Now, by control I mean abuse of God given authority. That occurs when The one with authority get in between God and the one under authority. In this circumstance, I’m talking in regards to Parents and Adult children.
Adults who allow others to control them also do so because of their immaturity and insecurity. They are afraid to stand up for themselves and take control of and responsibility for their own life. As adults we are to be our own person—under our own control and direction.
Furthermore, when adults allow themselves to be controlled by others, they cannot be under God’s control or direction. And when people, including some legalistic pastors, seek to control others, they are playing the role of God in other people’s lives.
As for married couples who allow themselves to be controlled by either of their parents, they are setting themselves up for major marital conflicts. As the Bible teaches, when we marry, we are to leave our parents and depend on each other. That is, we are to cut the emotional umbilical cord that can keep us tied to and controlled by a domineering parent. If our parents don’t cut the cord and let go, we need to cut it ourselves.
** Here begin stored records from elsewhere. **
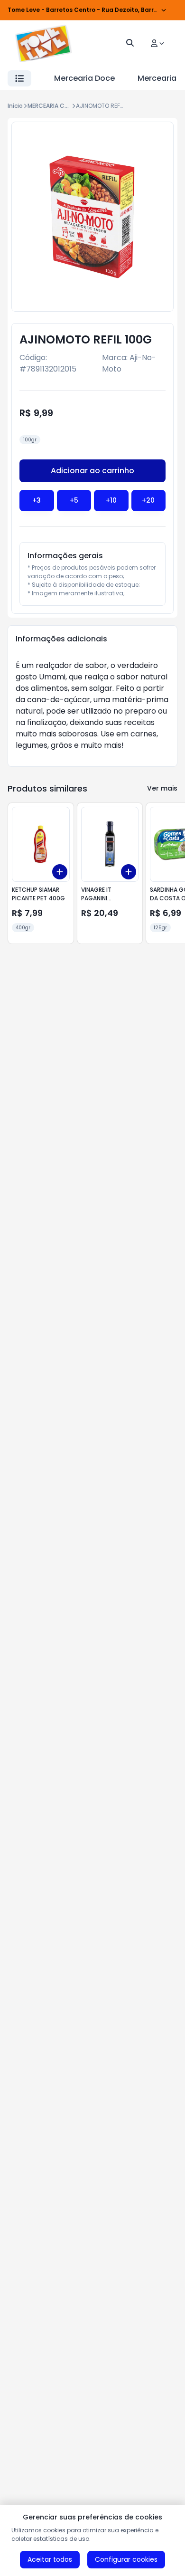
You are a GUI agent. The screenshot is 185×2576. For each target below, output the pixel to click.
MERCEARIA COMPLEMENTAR (66, 106)
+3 (36, 500)
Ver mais (162, 788)
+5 (74, 500)
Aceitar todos (50, 2559)
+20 (148, 500)
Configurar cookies (126, 2559)
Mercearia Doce (84, 78)
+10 (111, 500)
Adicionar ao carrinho (92, 470)
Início (15, 106)
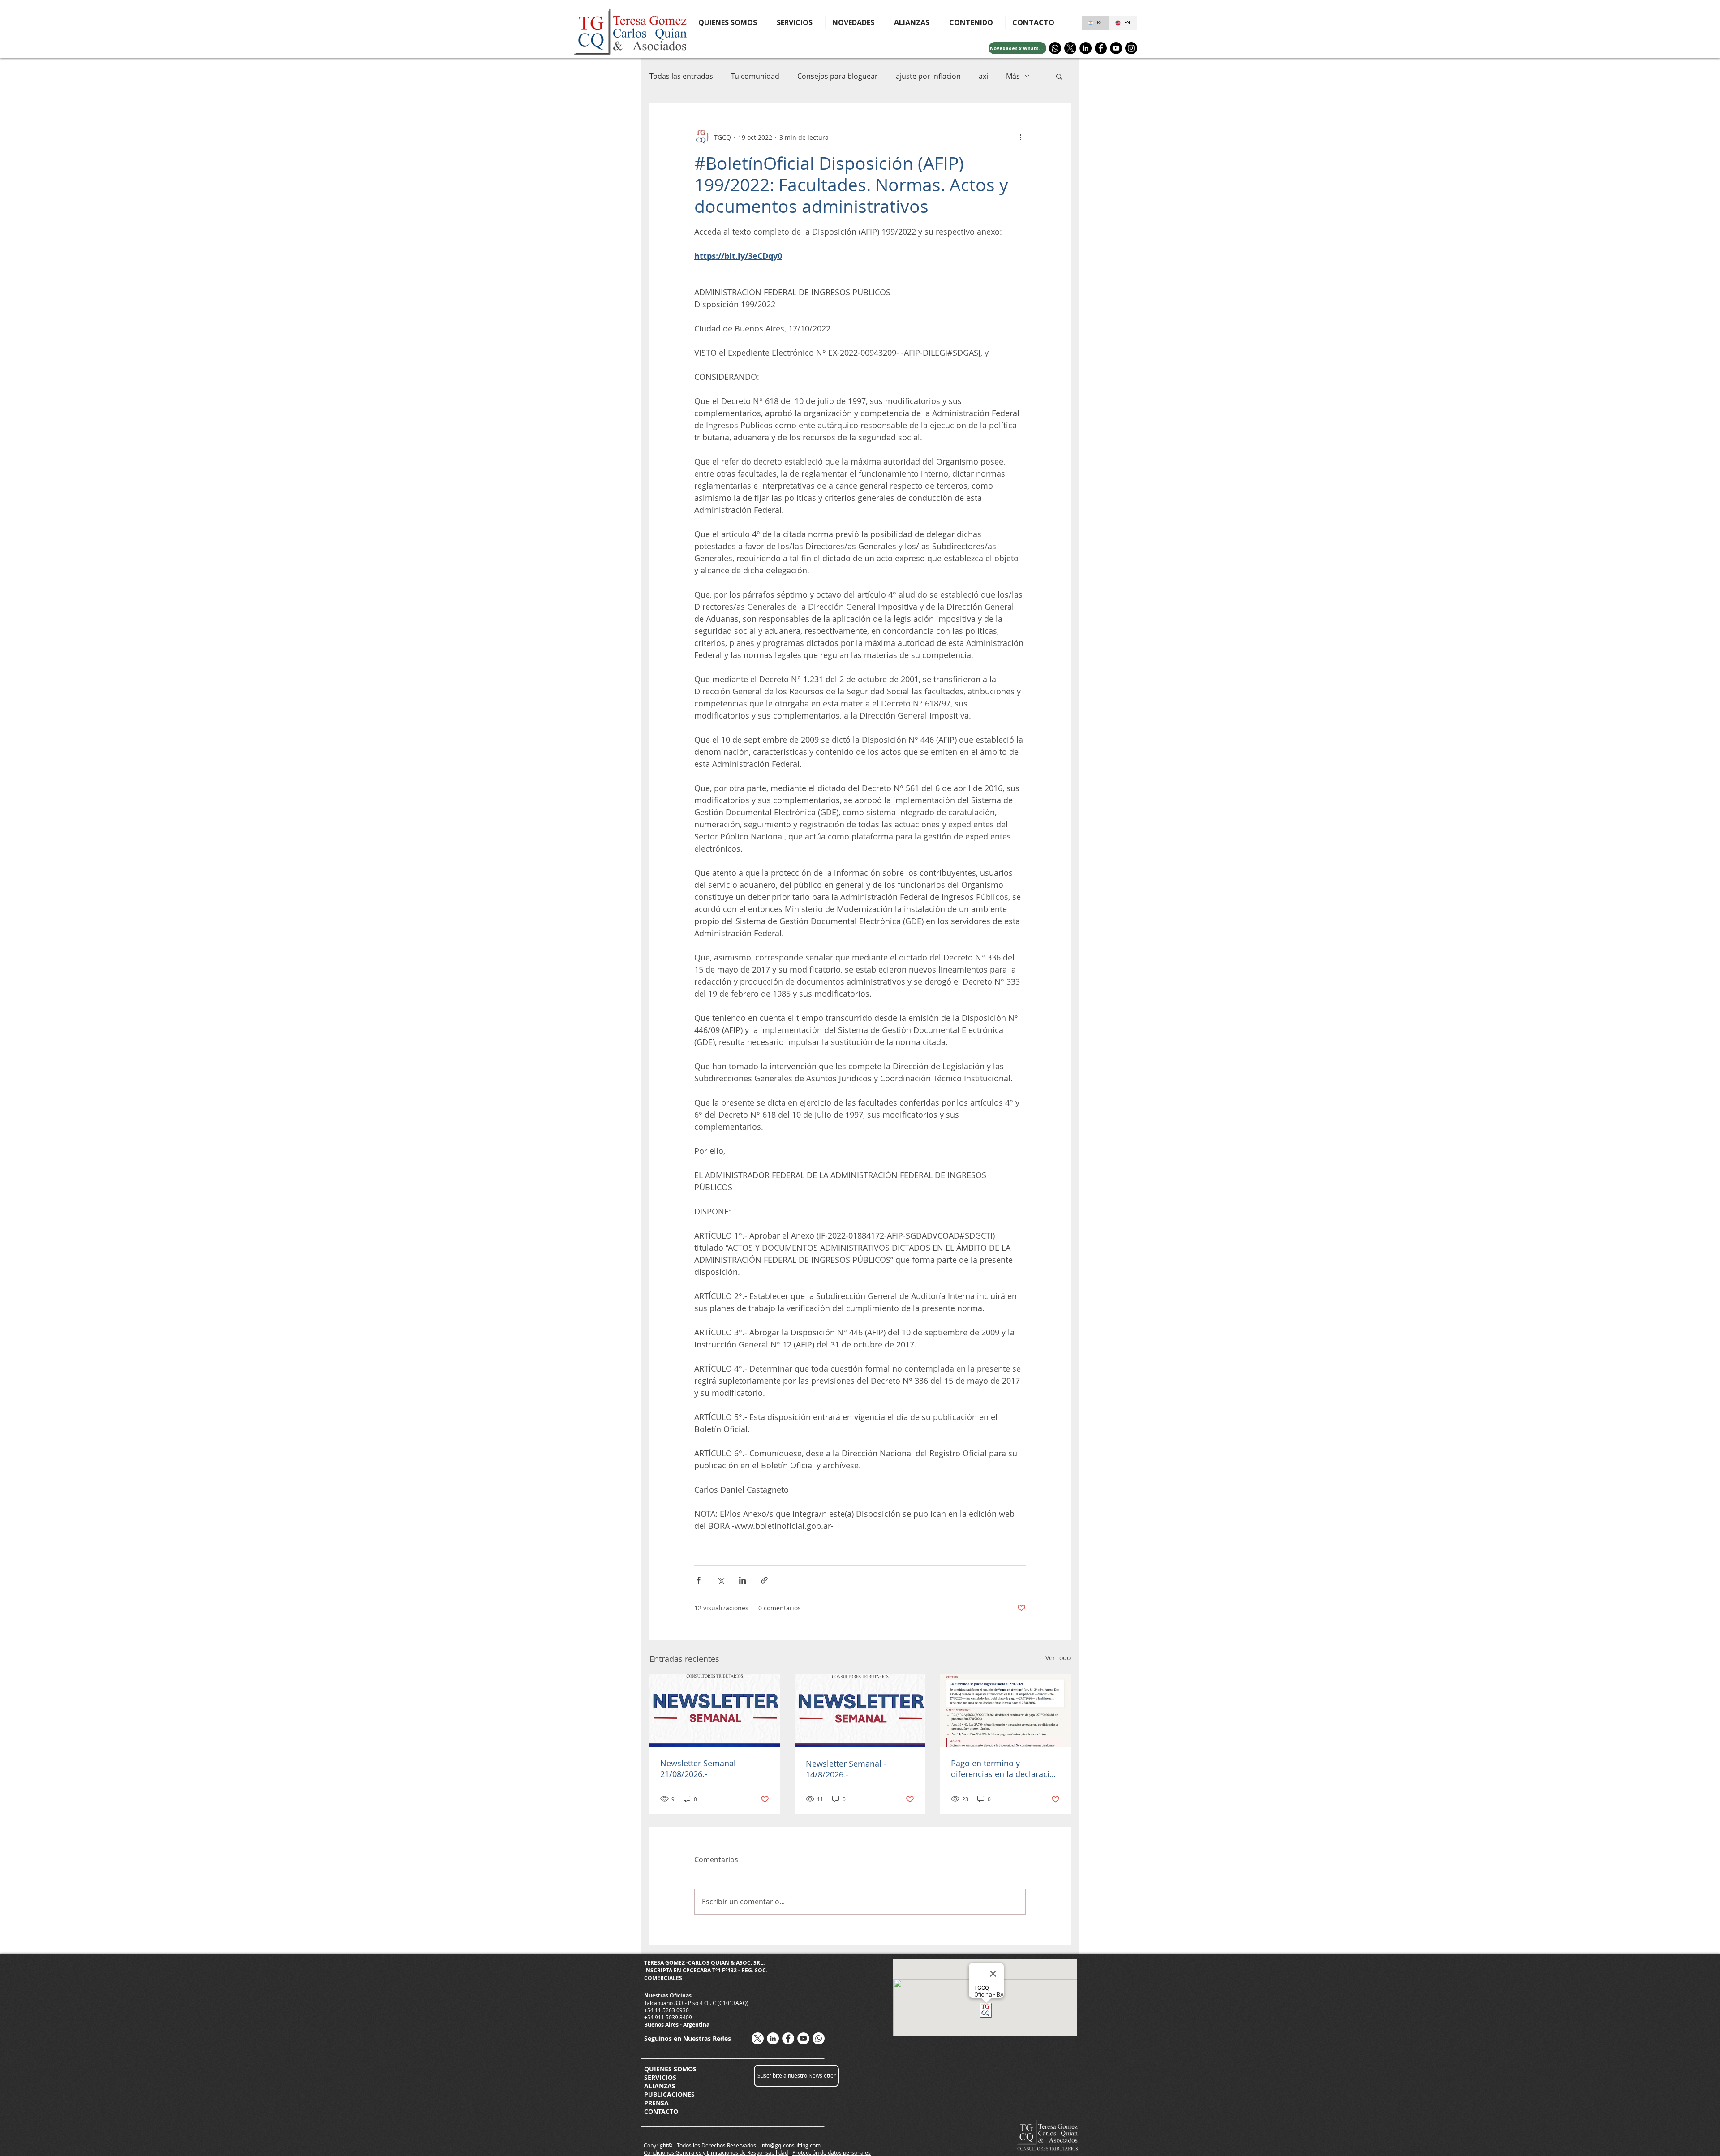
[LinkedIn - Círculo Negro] (1085, 48)
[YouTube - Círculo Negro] (1116, 48)
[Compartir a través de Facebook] (698, 1580)
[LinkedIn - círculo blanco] (773, 2038)
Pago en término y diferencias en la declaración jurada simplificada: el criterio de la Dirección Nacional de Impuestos (1005, 1768)
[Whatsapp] (1055, 48)
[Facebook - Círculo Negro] (1101, 48)
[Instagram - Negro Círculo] (1131, 48)
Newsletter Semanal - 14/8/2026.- (846, 1769)
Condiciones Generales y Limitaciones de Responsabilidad (716, 2152)
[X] (1070, 48)
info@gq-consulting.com (791, 2145)
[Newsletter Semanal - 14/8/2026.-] (860, 1710)
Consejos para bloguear (837, 76)
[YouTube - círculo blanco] (803, 2038)
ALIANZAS (659, 2086)
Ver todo (1058, 1657)
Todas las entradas (681, 76)
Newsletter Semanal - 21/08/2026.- (700, 1768)
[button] (973, 22)
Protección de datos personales (831, 2152)
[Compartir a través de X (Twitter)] (720, 1580)
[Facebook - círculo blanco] (788, 2038)
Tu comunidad (755, 76)
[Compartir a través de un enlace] (764, 1580)
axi (983, 76)
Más (1013, 76)
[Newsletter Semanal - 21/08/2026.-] (714, 1710)
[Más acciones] (1020, 137)
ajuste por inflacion (928, 76)
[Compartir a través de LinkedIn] (742, 1580)
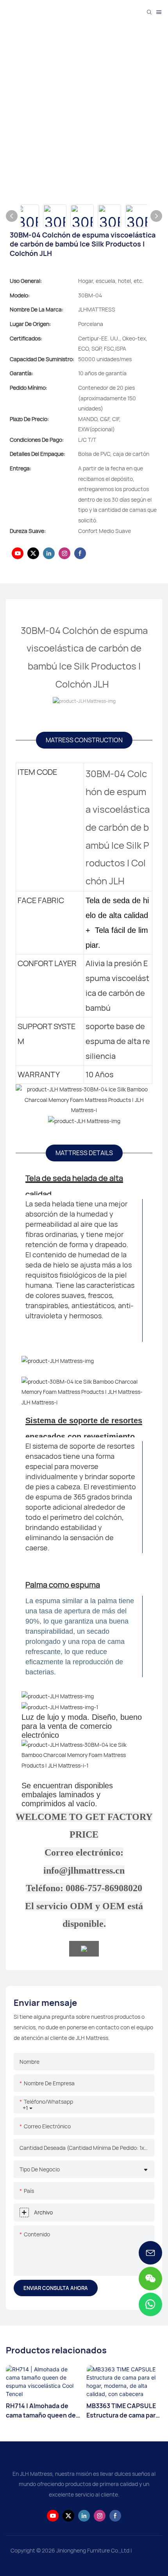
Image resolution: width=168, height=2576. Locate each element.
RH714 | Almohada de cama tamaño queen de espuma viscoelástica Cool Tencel (41, 2410)
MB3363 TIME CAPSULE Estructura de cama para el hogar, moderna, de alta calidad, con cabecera (122, 2410)
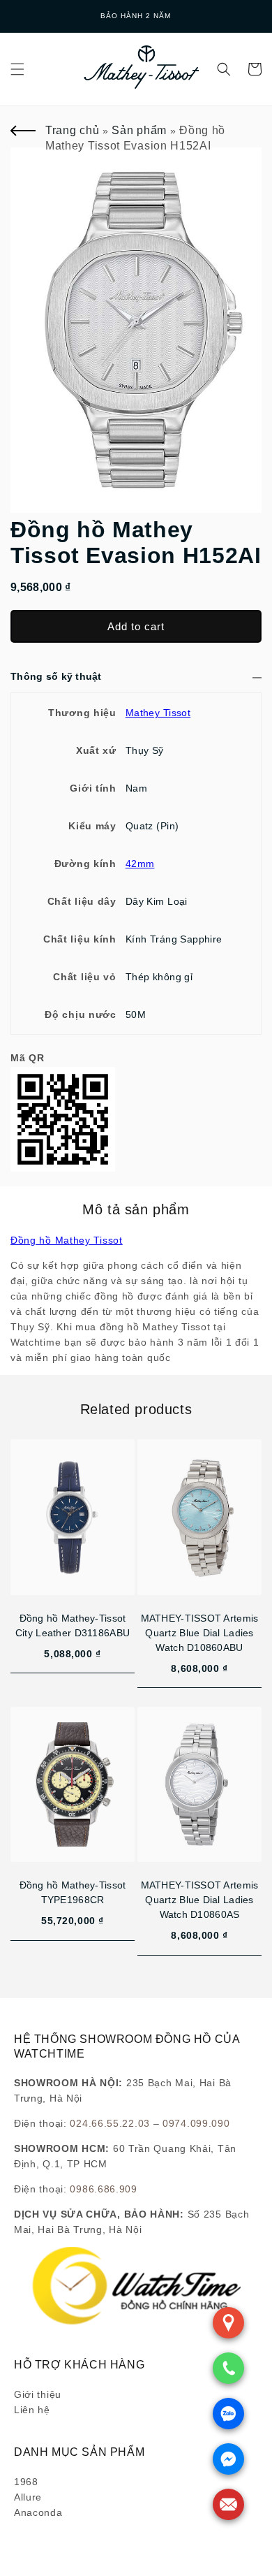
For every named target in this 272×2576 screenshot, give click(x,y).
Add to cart (136, 626)
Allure (28, 2497)
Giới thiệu (37, 2394)
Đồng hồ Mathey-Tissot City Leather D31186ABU (72, 1625)
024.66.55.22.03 (110, 2123)
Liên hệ (32, 2409)
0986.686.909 (103, 2189)
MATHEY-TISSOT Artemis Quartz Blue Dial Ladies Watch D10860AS (200, 1899)
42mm (140, 863)
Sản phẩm (139, 130)
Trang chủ (72, 130)
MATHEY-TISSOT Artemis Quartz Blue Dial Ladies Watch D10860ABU (200, 1633)
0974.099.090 (196, 2123)
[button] (17, 69)
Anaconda (38, 2512)
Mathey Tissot (158, 712)
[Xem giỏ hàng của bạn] (254, 69)
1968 (26, 2481)
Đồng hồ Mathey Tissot (66, 1240)
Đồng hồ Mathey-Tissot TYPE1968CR (73, 1892)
The same principle applies to single adults who have a control freak parent(s) whom they are still allowing to control them.
Sure, it isn’t easy to cut the emotional umbilical cord that’s been connecting us since we were in the womb. Try to cut it and the control freak will get mad and try to put us on a guilt trip—but that’s his/her problem and we are not responsible for his/her reaction. Cutting the cord starts by (respectfully) saying, “no,” then “No,” and then “NO!”
You can practice saying “no” to high-pressure sales people such as telemarketers and some (not all) used car sales persons. You don’t have to give a reason why you are saying “no.” In other words, start by saying “no” in the easiest places first. The more you do, the stronger and more confident you will become. It may take a while for you timid ones, but you can do it too. Or take a course in assertiveness training. It will be worth its weight in gold.
Remember, we are only controlled by others when we allow it. Furthermore, and most important of all, if we want our life to be under God’s control and direction, we need to take ourselves out from under the control (or the abusive authority) of anyone else—be it a parent, or anyone else.